Design Decision Audit: Why We Removed Search From a Marketplace

Design · 6 min read

Design Decision Audit: Why We Removed Search From a Marketplace

MarketMakers, a niche B2B services marketplace, noticed that adding a full-text global search increased false-positive matches and support friction—buyers would message vendors who didn’t provide the requested service, consuming vendor bandwidth. After mapping the buyer journey, the team decided to remove global search and replace it with curated category discovery and intent-signals-based matching.

The design replaced the search bar with a guided discovery flow: quick filters reflecting high-intent attributes, a short diagnostic questionnaire to capture details, and dynamically generated recommended vendor profiles. On the vendor side, profile prompts emphasized services offered and capacity, improving accuracy of matches. The change reduced noisy leads and set clearer expectations on both sides.

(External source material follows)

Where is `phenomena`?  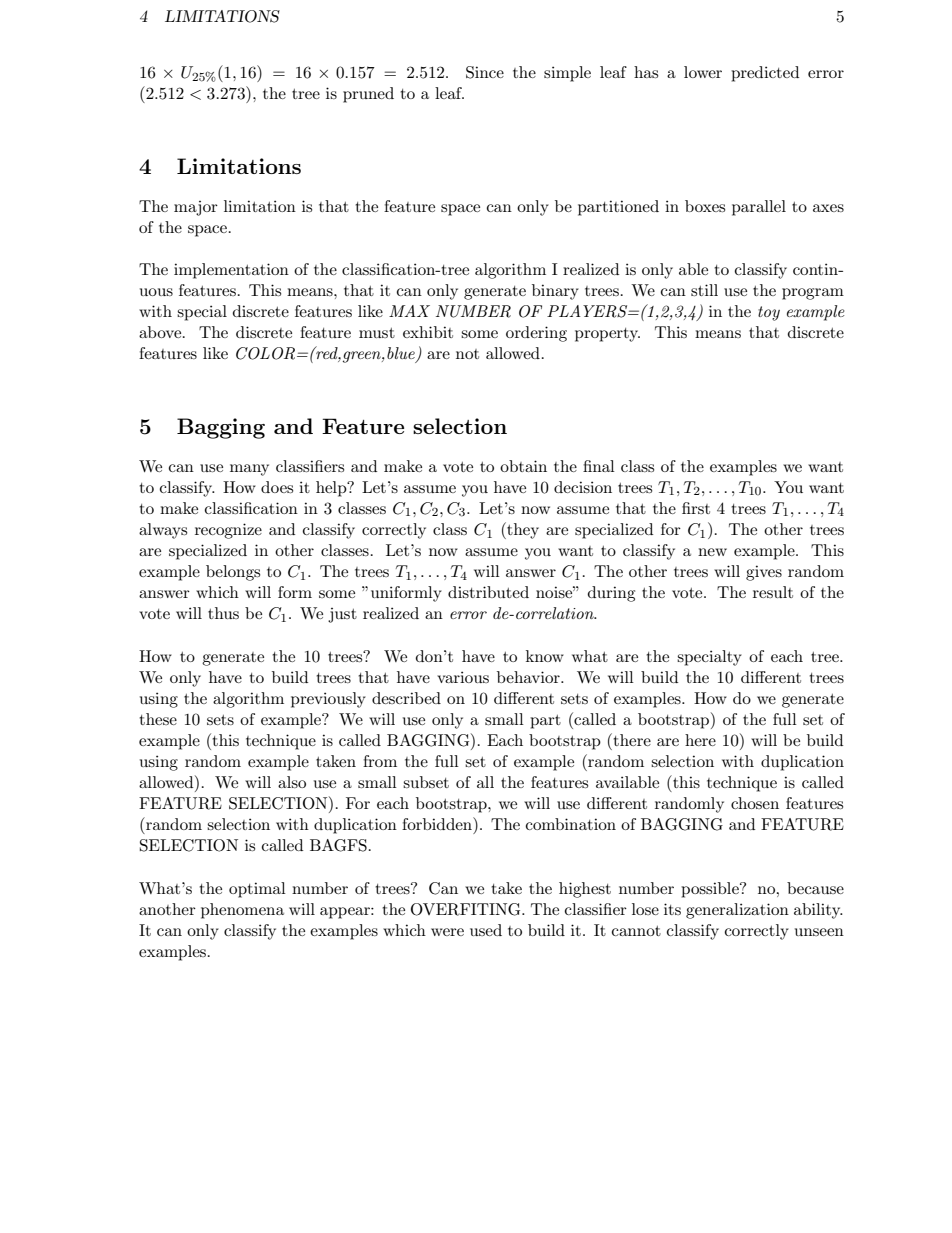
phenomena is located at coordinates (242, 911).
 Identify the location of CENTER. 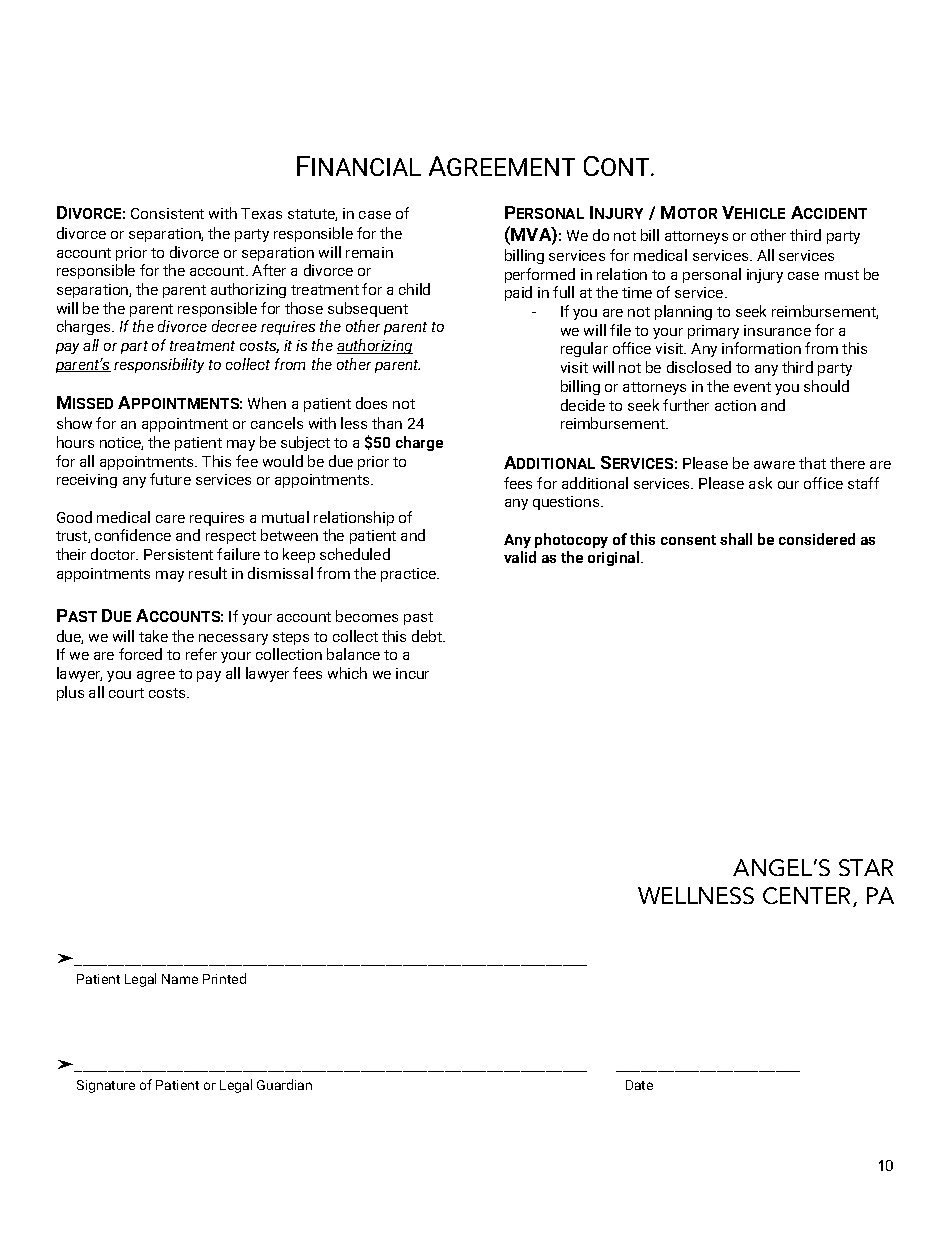
(808, 897).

Metrics after rollout were encouraging: qualified leads per buyer increased, vendor response times improved, and dispute rates dropped because matches were more precise. There was an expected tradeoff—some power users who preferred freeform search were dissatisfied—but the net network health improved, which mattered more for long-term liquidity.

This audit highlights that removing features can be as strategic as adding them. For two-sided marketplaces, prioritizing signal quality and mutual clarity often beats broad discoverability, especially when vendor attention is a scarce resource.